__TASK OBJECTIVE__
Rewrite the entries below, changing "Ipswich club crest" to "Ipswich team badge" and leaving everything else the same.

__SUPPLIED RECORDS__
━━━━━━━━━━
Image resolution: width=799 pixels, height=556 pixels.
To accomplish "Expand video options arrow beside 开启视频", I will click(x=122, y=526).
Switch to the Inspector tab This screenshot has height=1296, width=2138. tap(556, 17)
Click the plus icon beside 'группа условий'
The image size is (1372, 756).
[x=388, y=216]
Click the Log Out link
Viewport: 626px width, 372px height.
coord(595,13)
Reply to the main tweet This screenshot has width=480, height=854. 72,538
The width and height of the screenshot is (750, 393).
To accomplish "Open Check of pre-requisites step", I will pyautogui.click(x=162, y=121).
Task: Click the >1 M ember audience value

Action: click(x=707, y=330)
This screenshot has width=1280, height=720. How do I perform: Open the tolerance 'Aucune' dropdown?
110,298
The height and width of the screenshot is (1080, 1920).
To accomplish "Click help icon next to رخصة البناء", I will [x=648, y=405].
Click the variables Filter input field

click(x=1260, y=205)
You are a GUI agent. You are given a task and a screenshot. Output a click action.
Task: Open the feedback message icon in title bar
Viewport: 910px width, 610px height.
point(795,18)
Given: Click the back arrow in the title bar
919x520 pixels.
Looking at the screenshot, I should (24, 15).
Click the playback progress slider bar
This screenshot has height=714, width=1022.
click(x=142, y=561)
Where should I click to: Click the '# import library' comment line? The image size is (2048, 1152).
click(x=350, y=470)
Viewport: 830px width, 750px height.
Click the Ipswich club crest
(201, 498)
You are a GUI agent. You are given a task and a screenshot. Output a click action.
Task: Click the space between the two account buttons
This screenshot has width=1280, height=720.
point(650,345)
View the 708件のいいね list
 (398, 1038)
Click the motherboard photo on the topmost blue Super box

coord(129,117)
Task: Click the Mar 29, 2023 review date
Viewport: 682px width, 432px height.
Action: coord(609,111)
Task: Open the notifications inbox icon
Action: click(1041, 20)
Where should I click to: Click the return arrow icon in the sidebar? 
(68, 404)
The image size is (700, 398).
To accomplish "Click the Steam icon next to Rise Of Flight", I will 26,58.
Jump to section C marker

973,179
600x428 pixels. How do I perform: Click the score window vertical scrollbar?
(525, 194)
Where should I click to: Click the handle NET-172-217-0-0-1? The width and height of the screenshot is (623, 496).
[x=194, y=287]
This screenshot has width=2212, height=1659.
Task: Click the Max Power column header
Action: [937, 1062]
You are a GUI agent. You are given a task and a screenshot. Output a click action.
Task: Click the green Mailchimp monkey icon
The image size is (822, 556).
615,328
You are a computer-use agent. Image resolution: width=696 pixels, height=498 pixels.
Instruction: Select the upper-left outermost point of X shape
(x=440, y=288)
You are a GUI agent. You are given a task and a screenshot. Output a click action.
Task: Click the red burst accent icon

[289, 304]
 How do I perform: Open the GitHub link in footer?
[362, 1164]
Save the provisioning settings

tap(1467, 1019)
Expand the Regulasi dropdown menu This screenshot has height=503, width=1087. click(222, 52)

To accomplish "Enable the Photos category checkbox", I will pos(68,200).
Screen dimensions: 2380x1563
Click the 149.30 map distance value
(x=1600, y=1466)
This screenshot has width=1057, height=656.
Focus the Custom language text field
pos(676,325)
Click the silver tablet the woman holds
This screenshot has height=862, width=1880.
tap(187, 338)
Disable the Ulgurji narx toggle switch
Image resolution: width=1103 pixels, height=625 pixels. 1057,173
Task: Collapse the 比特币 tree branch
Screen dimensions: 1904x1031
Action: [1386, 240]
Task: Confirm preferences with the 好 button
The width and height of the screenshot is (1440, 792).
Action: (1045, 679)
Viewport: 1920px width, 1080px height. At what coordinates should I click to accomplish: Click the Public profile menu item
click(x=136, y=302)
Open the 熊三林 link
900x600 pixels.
━━━━━━━━━━
__OUTPUT__
Image resolution: width=799 pixels, height=556 pixels.
To accomplish "Expand video options arrow beside 开启视频", I will click(x=122, y=526).
Switch to the Inspector tab This screenshot has height=1296, width=2138. tap(556, 17)
Click the plus icon beside 'группа условий'
The image size is (1372, 756).
[x=388, y=216]
Click the Log Out link
Viewport: 626px width, 372px height.
coord(595,13)
Reply to the main tweet This screenshot has width=480, height=854. 72,538
The width and height of the screenshot is (750, 393).
To accomplish "Open Check of pre-requisites step", I will pyautogui.click(x=162, y=121).
Task: Click the >1 M ember audience value

Action: click(x=707, y=330)
This screenshot has width=1280, height=720. How do I perform: Open the tolerance 'Aucune' dropdown?
110,298
The height and width of the screenshot is (1080, 1920).
To accomplish "Click help icon next to رخصة البناء", I will [x=648, y=405].
Click the variables Filter input field

click(x=1260, y=205)
You are a GUI agent. You are given a task and a screenshot. Output a click action.
Task: Open the feedback message icon in title bar
Viewport: 910px width, 610px height.
point(795,18)
Given: Click the back arrow in the title bar
919x520 pixels.
Looking at the screenshot, I should (24, 15).
Click the playback progress slider bar
This screenshot has height=714, width=1022.
click(x=142, y=561)
Where should I click to: Click the '# import library' comment line? The image size is (2048, 1152).
click(x=350, y=470)
Viewport: 830px width, 750px height.
Click the Ipswich team badge
(201, 498)
You are a GUI agent. You are given a task and a screenshot. Output a click action.
Task: Click the space between the two account buttons
This screenshot has width=1280, height=720.
point(650,345)
View the 708件のいいね list
 (398, 1038)
Click the motherboard photo on the topmost blue Super box

coord(129,117)
Task: Click the Mar 29, 2023 review date
Viewport: 682px width, 432px height.
Action: coord(609,111)
Task: Open the notifications inbox icon
Action: click(1041, 20)
Where should I click to: Click the return arrow icon in the sidebar? 
(68, 404)
The image size is (700, 398).
To accomplish "Click the Steam icon next to Rise Of Flight", I will 26,58.
Jump to section C marker

973,179
600x428 pixels. How do I perform: Click the score window vertical scrollbar?
(525, 194)
Where should I click to: Click the handle NET-172-217-0-0-1? The width and height of the screenshot is (623, 496).
[x=194, y=287]
This screenshot has width=2212, height=1659.
Task: Click the Max Power column header
Action: [937, 1062]
You are a GUI agent. You are given a task and a screenshot. Output a click action.
Task: Click the green Mailchimp monkey icon
The image size is (822, 556).
615,328
You are a computer-use agent. Image resolution: width=696 pixels, height=498 pixels.
Instruction: Select the upper-left outermost point of X shape
(x=440, y=288)
You are a GUI agent. You are given a task and a screenshot. Output a click action.
Task: Click the red burst accent icon

[289, 304]
 How do I perform: Open the GitHub link in footer?
[362, 1164]
Save the provisioning settings

tap(1467, 1019)
Expand the Regulasi dropdown menu This screenshot has height=503, width=1087. click(222, 52)

To accomplish "Enable the Photos category checkbox", I will pos(68,200).
Screen dimensions: 2380x1563
Click the 149.30 map distance value
(x=1600, y=1466)
This screenshot has width=1057, height=656.
Focus the Custom language text field
pos(676,325)
Click the silver tablet the woman holds
This screenshot has height=862, width=1880.
tap(187, 338)
Disable the Ulgurji narx toggle switch
Image resolution: width=1103 pixels, height=625 pixels. 1057,173
Task: Collapse the 比特币 tree branch
Screen dimensions: 1904x1031
Action: [1386, 240]
Task: Confirm preferences with the 好 button
The width and height of the screenshot is (1440, 792).
Action: (1045, 679)
Viewport: 1920px width, 1080px height. At what coordinates should I click to accomplish: Click the Public profile menu item
click(x=136, y=302)
Open the 熊三林 link
900x600 pixels.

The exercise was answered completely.